The mysterious source who helped Bob Woodward and Carl Bernstein break open the Watergate scandal in 1972 remained hidden for thirty-three years. In The Secret Man, Woodward tells the story of his long, complex relationship with W. Mark Felt, the enigmatic former No. 2 man in the FBI who helped end the presidency of Richard Nixon. The Secret Man brings to a close one of the last chapters of Watergate.

Product Details

ISBN-13: 9780743287166
Publisher: Simon & Schuster
Publication date: 06/02/2006
Edition description: Reprint
Pages: 256
Sales rank: 284,069
Product dimensions: 5.50(w) x 8.44(h) x 0.70(d)

About the Author

Bob Woodward is an associate editor at The Washington Post where he has worked for 49 years and reported on every American president from Nixon to Trump. He has shared in two Pulitzer Prizes, first for the Post’s coverage of the Watergate scandal with Carl Bernstein, and second 20 years later as the lead Post reporter for coverage of the 9/11 terrorist attacks.

Hometown:

Washington, D.C.

Date of Birth:

March 26, 1943

Place of Birth:

Geneva, Illinois

Education:

B.A., Yale University, 1965

Read an Excerpt

Chapter 1

In february 1992, as the 20th anniversary of the Watergate break-in approached, I went to the fortress-like J. Edgar Hoover FBI headquarters building on Pennsylvania Avenue in Washington. An imposing cement structure with large dark windows, the Hoover building sits appropriately about midway between the White House and the Capitol. It is as if Hoover, the founding director and the embodiment of the FBI from 1924 to 1972, is still present in Washington, D.C., playing off presidents against the Congress. I navigated the labyrinth of security and finally made my way to the documents room. I had come to examine some of the FBI's investigative Watergate files that had been opened to the public. Private cubicles are available in the classy, law-firm atmosphere, well lit, all done in high-quality wood paneling well above the standard government issue. The room is quiet. I was offered blue-lined paper to take notes.

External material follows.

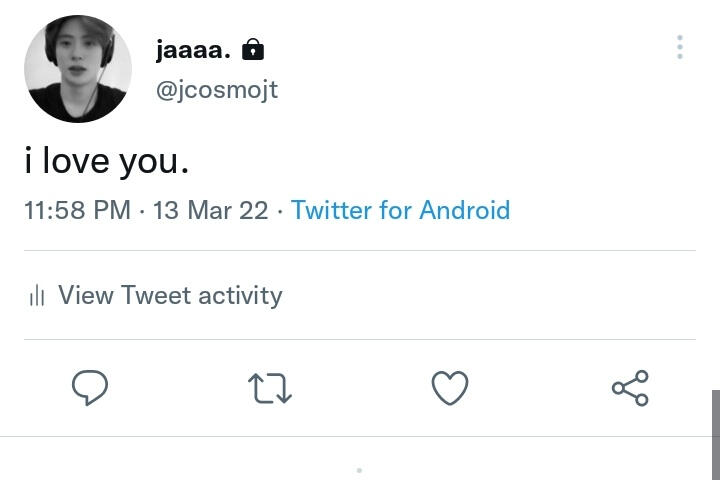Open View Tweet activity
This screenshot has height=480, width=720.
(x=170, y=296)
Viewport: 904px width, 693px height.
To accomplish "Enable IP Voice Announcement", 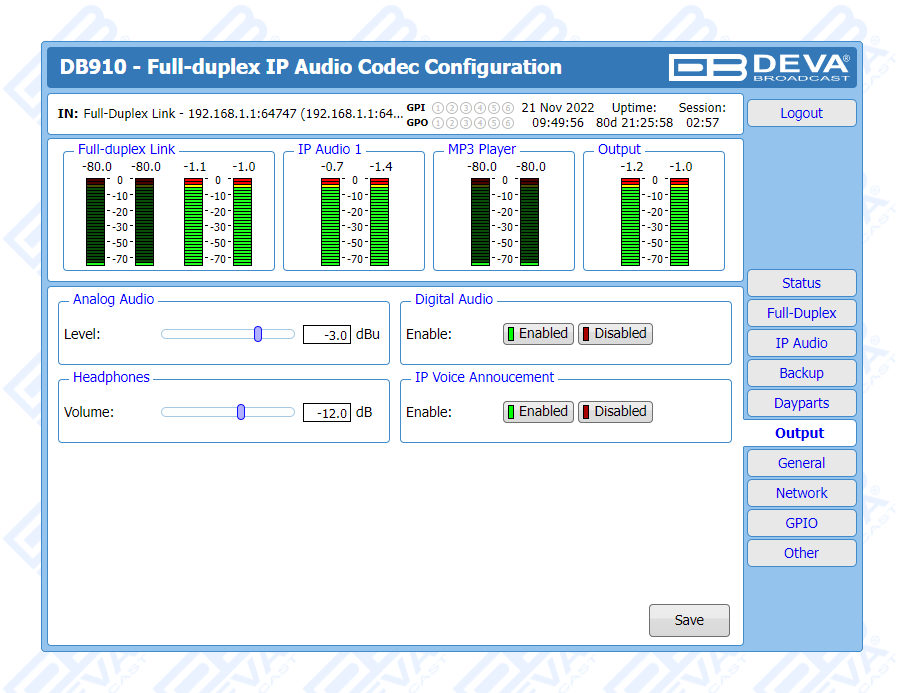I will [x=538, y=412].
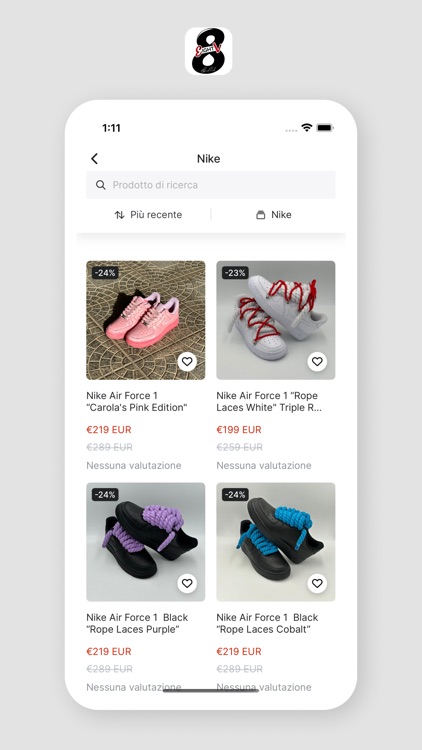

The Watergate files contain hundreds of internal FBI memos, requests for action, investigative summaries, and Teletypes to headquarters from field offices which had conducted hundreds of interviews. There were the first summaries of information on the five burglars arrested in the Democrats' Watergate office building headquarters: their names, their backgrounds, their CIA connections, and their contacts with E. Howard Hunt Jr., the former CIA operative and White House consultant, and G. Gordon Liddy, the former FBI agent. The files teemed with notes, routing slips and queries bearing initials from senior Bureau officials, dates and intelligence classifications.

The outline of the Watergate cover-up was so clear in retrospect. White House counsel John W. Dean III, who later confessed to leading the illegal obstruction of justice on behalf of President Richard Nixon, "stated all requests for investigation by FBI at White House must be cleared through him," according to a summary dated six days after the June 17, 1972, break-in.

A memo on October 10, 1972, addressed The Washington Post story that Carl Bernstein and I had written that day. It was probably our most important story; it reported that the Watergate break-in was not an isolated event but "stemmed from a massive campaign of political spying and sabotage" run by the White House and President Nixon's reelection committee. The two-page memo stated that the FBI had learned that Donald H. Segretti, who headed the efforts to harass Democratic presidential candidates, had been hired by Dwight L. Chapin, the president's appointments secretary, and paid by Herbert W. Kalmbach, the president's personal lawyer. Because there was no direct connection to the Watergate bugging, the memo said, the FBI had not pursued the matter.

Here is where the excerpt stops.